Costeck's explainer also pushes back against any assumption that small-claims cases are inherently trivial. The court draws a meaningful distinction between what he calls "principled cases," where the damages sought are actually less than the filing fee itself, and "restorative cases," where the amount claimed represented a significant impact on a family's finances.

Both types deserve serious treatment, and both reflect something real about the community. As Costeck writes, "the complexities of small claims reflects the diversity and dynamics of our island community." A dispute over a few hundred dollars may be a matter of principle for one party and a matter of survival for another. The court's stated commitment is to treat each case on its own terms.

That commitment extends to how litigants are treated as people, not just as case numbers. "We do our best to treat every case with personalized attention and the litigants with understanding and respect," Costeck writes, a standard that runs through his description of the court's broader philosophy.

The "Island County Way"

Costeck is candid that small-claims disputes, even seemingly simple ones, can be complicated. "Despite these challenges the court approaches, small claim matters in a judicial manner in the Island County way." That phrase, the Island County way, carries weight in the context of a community where institutions are expected to reflect local values rather than operate as distant bureaucracies.

The emphasis on mediation over adjudication, on flexibility over rigidity, and on resolution over procedure is consistent with that sensibility. It also has a practical payoff: when 95 out of every 100 small-claims cases resolve without a hearing, the court's docket stays manageable and residents get faster outcomes.
-*-*-
• Jobs
**a)** According to the passage on small-claims court, how many of every 100 small-claims cases resolve without a hearing?
**b)** Say whether each statement agrees with the passage on small-claims court, answering yes or no and quoting the words that decide it: (i) In "principled cases," the damages sought are less than the filing fee. (ii) The court treats restorative cases more seriously than principled cases. (iii) The court favors adjudication over mediation.
**c)** Continue the passage on small-claims court from its last sentence.
-*-*-
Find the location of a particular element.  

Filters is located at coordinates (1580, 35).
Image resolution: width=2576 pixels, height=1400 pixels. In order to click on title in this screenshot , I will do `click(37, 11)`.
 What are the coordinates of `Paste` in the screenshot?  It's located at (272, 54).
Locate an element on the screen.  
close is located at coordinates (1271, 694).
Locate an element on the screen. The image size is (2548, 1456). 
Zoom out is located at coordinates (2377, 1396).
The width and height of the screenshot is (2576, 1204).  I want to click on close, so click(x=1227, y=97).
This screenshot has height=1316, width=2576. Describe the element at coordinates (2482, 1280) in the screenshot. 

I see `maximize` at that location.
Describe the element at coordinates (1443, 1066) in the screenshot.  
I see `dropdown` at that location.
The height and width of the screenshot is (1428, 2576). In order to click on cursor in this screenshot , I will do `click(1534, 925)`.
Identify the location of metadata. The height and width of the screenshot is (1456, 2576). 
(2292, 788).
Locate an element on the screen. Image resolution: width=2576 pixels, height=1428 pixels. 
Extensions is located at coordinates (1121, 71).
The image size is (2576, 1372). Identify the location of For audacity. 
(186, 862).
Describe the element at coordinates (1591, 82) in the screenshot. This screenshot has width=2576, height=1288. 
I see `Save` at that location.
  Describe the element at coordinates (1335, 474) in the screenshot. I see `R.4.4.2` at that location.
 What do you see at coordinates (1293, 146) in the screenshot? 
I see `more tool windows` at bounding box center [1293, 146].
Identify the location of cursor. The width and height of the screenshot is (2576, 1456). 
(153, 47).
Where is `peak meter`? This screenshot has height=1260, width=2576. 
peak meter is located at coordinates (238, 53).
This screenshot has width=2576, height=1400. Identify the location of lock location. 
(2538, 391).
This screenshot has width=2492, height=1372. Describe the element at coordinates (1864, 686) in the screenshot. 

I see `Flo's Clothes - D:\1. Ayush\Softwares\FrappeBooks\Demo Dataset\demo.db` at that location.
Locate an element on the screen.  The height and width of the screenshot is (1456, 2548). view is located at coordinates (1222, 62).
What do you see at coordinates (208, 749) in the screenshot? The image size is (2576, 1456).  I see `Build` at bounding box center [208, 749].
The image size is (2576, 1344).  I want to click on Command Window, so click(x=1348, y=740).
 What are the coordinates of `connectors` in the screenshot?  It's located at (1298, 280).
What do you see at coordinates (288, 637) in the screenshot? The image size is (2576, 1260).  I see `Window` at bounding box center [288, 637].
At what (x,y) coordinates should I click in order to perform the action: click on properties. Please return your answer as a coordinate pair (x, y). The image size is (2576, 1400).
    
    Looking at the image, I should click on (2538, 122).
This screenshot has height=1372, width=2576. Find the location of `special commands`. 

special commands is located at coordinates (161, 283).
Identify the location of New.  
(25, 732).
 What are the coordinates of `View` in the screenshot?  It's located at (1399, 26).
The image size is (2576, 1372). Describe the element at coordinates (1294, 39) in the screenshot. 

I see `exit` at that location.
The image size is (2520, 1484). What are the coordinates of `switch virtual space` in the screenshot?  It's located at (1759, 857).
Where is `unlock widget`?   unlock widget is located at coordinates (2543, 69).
-*-*-
• Responses by task
**a)** 95

**b)**
(i) Yes: "where the damages sought are actually less than the filing fee itself"
(ii) No: "Both types deserve serious treatment"
(iii) No: "The emphasis on mediation over adjudication"

**c)**
How to Learn More or File

For anyone considering a small-claims action to resolve a civil dispute, Costeck points directly to two resources. The Island County District Court's small-claims page at islandcountywa.gov/984/Small-Claims-Civil-Action provides procedural information specific to the local court. The governing state statute, RCW 12.40, outlines the legal framework for small-claims actions in Washington more broadly.

Both resources are worth reviewing before filing. Understanding that the process will almost certainly move through mediation first, and that the outcome will likely be something both parties agreed to rather than something imposed from the bench, changes how a claimant should prepare and what they should expect.

"Please remember that Island County District Court is your community court," Costeck writes in closing. "We are here to assist both in large and small issues within our community." For Whidbey and Camano Island residents navigating a civil dispute, that's not just a courtesy line. It's a description of a court that has built its small-claims process around the people who actually live here.